A small wooden boat sat out front, holes like shotgun blasts in her chest, lying amongst the long dead detritus of fishing nets and cages. Threads in the nets had unravelled, been pecked at by birds and baked in the sun. They were slowly falling back down into the sands, returning back into he compounds and molecules of the beach.
He had arrived on his motorbike in autumn with just one bag. Having bought the house with the money from the will, he had sold everything else. The beach; deserted at the best times was blessed with biting winds coming off the surf, it was never warm enough for sunbathing, and as such served nobody other than the odd dog walker or bird watcher. He watched them, the dogwalkers, early in the mornings whilst boiling water for coffee. They came in their wax jackets and gloves, throwing sticks and driftwood for wiry spaniels and jack russels to fetch and return. There were sometimes couples, but the far majority were alone with their dogs, walking at a strange steady and content pace. A silent commute across the sand and rocks, dog leading man on it’s own invisible path, allowing him to wander and look at things beneath his feet or further away.

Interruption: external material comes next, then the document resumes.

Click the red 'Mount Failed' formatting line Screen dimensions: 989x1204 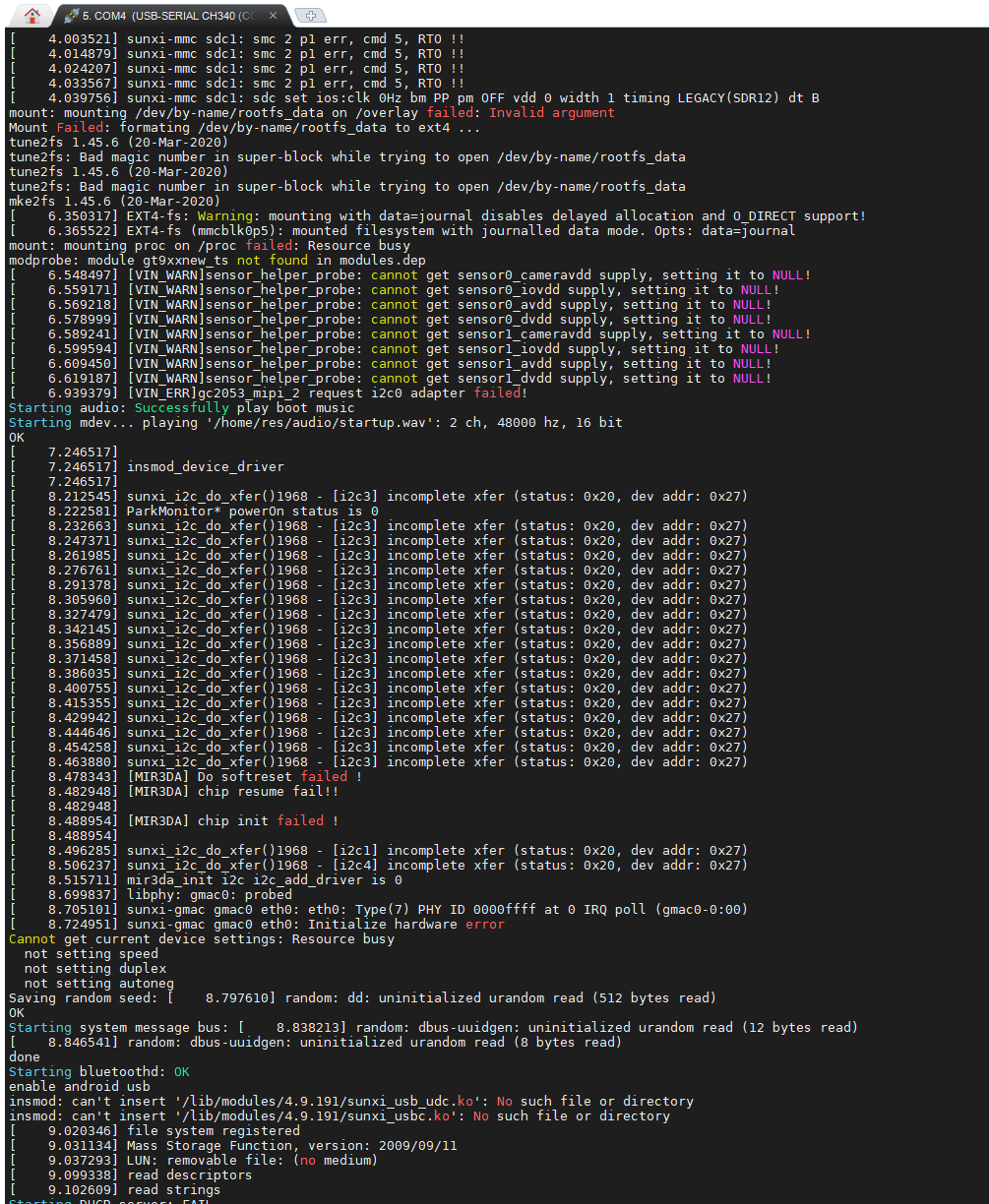click(x=244, y=128)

The season was all change and impermeance, days of rain and catching water dripping through broken beams in old saucepans. Of sleeping in a red sleeping bag shaped like sarcophagus on the floor of a bed-less room. Weeks of surviving on noodles and ground coffee. Of thunder storms that rose out of the ground and ripped the sky highlighter pink and purple, like an old t-shirt running in the wash, staining all the clouds and reflecting in the oscilloscope waves underneath. Wind would rattle sills and loose pains of glass at night, and each morning he would wake to sunlight that would reveal more holes and things to put right and fix with his home. He lived for storms, for getting up every morning after they had passed, with the house not having fallen or burned down. For going up onto the roof, or onto the sand, trying to catch that occasional bolt of lightning that would smash onto the quill ink black sea, reflecting in both water and sky at once, a giant root or the mis-stroke of some luminous pen.

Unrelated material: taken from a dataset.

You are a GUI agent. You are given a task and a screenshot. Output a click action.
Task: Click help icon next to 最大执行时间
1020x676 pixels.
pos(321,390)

Throughout the autumn and into winter he worked. He sanded down the walls and bought more timber. He painted and plastered and worked. He plugged holes with sealant, and cashed in favours with locals who fixed roofs and staircases. And after, he would sit on the step of the porch drinking beer and smoking cigarettes, in a midwinter so bitter that the beer could be left outside and would remain perfectly cold. Watching a sun fall down through it’s degrees of descent, a slow motion parachutist or a far off crash landing.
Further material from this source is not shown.